= Detroit Lakes Wetland Management District =

Conservation management unit of local government in Minnesota, United States

Detroit Lakes Wetland Management District is located in northwest Minnesota and includes the counties of Becker, Clay, Mahnomen, Norman, and Polk - an area of approximately 6000 sqmi. The district is divided into three general landscape areas, roughly equal in size. From west to east, these are: the Red River Valley floodplain, the glacial moraine/prairie pothole region, and the hardwood/coniferous forest. The district currently manages over 42000 acre of public land in 165 waterfowl production areas (WPAs). Additionally, district staff are responsible for more than 300 wetland and upland easements on private property, totaling more than 11000 acre.
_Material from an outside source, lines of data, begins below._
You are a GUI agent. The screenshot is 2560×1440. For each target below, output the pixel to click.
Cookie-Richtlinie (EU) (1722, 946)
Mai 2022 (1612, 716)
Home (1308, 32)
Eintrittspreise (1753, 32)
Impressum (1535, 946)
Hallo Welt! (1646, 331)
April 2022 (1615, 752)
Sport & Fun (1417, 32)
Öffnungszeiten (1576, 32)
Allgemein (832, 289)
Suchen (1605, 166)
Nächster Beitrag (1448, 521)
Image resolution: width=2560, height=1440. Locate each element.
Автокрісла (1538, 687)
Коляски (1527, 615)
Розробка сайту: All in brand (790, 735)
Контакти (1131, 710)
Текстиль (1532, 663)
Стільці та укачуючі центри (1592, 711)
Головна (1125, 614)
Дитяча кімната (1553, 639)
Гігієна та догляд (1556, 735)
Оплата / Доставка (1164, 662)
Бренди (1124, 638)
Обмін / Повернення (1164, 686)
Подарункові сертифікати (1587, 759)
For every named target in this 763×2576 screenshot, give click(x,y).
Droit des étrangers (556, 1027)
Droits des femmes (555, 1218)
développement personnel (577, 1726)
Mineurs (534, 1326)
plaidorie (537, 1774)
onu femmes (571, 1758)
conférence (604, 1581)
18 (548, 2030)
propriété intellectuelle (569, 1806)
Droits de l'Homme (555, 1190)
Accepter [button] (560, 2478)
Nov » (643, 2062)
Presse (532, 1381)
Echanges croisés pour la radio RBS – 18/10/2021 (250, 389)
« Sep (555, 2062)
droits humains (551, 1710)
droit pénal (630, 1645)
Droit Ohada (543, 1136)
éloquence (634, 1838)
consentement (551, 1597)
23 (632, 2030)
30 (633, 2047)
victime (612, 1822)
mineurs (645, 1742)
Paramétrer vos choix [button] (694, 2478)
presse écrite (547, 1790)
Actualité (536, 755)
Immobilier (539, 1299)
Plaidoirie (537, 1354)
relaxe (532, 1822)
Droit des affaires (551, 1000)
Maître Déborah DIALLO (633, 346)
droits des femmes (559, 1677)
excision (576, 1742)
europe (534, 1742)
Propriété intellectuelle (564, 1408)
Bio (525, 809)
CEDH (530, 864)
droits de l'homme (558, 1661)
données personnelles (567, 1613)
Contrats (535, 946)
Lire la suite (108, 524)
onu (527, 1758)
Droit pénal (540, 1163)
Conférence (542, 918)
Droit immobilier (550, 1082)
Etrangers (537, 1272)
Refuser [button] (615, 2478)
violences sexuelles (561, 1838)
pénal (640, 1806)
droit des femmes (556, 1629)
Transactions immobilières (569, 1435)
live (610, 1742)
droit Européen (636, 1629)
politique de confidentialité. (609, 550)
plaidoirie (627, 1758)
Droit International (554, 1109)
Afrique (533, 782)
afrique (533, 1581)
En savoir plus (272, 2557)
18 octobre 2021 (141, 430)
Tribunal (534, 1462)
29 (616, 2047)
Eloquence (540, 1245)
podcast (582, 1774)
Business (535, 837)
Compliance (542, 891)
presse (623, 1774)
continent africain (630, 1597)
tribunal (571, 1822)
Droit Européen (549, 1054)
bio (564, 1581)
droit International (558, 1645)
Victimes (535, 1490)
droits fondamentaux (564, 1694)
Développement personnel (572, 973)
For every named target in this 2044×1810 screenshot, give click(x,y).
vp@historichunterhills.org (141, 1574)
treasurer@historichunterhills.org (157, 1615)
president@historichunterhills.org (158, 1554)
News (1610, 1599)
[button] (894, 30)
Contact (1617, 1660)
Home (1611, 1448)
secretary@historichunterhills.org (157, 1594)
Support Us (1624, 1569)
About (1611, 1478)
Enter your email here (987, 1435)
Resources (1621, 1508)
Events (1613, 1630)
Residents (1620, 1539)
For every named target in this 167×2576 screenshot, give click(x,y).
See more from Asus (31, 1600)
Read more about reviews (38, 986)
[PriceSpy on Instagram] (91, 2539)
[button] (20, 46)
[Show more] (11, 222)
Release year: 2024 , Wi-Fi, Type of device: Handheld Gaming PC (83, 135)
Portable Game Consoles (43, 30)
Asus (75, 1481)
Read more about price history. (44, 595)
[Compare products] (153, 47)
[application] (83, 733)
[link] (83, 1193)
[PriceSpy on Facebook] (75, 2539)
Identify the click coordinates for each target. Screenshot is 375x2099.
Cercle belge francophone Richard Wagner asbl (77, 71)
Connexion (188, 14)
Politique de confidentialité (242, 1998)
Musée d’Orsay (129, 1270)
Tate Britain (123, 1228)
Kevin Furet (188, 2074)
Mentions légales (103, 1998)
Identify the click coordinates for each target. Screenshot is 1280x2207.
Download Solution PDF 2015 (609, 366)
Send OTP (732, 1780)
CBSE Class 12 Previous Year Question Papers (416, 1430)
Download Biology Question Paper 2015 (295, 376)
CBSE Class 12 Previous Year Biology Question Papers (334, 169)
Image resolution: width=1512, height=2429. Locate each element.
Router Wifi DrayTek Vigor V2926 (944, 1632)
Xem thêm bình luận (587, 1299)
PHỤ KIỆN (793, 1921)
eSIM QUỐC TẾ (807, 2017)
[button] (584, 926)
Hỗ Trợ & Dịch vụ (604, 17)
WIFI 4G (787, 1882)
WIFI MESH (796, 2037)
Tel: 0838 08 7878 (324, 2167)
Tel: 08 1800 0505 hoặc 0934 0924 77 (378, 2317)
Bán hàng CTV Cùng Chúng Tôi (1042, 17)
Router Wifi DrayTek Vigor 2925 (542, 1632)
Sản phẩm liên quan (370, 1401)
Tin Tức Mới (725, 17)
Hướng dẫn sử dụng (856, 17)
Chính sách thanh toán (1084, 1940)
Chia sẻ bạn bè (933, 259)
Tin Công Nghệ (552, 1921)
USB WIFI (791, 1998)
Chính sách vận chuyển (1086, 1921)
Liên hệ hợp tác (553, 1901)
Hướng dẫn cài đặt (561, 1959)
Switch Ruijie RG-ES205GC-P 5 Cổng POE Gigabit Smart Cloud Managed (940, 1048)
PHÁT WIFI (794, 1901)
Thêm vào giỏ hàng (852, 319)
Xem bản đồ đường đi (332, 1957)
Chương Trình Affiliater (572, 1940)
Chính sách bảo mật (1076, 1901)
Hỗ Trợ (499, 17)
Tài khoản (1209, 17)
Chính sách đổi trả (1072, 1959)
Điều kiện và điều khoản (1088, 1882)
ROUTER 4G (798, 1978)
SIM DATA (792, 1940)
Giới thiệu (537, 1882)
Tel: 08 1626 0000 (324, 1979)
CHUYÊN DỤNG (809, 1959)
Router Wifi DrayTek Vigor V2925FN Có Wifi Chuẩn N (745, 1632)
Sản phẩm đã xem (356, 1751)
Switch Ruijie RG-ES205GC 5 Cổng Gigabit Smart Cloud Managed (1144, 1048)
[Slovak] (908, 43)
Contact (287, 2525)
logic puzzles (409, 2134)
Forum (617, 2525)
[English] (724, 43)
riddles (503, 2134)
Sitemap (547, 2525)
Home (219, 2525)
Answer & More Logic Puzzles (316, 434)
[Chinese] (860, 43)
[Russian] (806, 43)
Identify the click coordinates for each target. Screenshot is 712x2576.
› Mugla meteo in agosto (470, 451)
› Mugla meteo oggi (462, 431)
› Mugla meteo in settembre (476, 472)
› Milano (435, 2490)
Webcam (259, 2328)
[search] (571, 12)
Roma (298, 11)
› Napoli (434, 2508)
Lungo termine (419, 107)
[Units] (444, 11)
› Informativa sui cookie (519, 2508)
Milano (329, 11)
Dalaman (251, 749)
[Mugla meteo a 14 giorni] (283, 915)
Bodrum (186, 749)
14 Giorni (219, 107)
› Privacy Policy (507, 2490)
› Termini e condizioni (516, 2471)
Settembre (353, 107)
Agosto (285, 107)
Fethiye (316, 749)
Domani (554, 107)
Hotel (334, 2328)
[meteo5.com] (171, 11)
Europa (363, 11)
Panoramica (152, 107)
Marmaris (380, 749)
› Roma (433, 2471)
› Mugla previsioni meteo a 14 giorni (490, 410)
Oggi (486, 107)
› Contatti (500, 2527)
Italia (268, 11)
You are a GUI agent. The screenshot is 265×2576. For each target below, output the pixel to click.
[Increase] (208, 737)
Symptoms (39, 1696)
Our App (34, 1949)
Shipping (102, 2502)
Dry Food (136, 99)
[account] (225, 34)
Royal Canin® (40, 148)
Land acquisition and management efforts are focused in the prairie pothole region of the district, with a goal of providing habitat for nesting waterfowl. District acquisition and restoration efforts, begun in the late 1950s, have preserved and restored remnants of the tallgrass prairie and prairie wetlands. Approximately 3200 acre of the district's total acreage are true native prairie remnants.

The primary economic base of the area is agriculture, with a strong tourism industry based on area lakes on the west side of the district. Intensive agriculture and drainage over the past 100 years has extensively altered the look and function of the historic landscape. In today's landscape, row crops dominate.

A variety of acquisition efforts, including the Small Wetlands Acquisition Program, which permits the United States Fish and Wildlife Service to purchase lands for waterfowl production using money generated from the sale of "Duck Stamps," have preserved important remnants of the tallgrass prairie and prairie wetland ecosystems.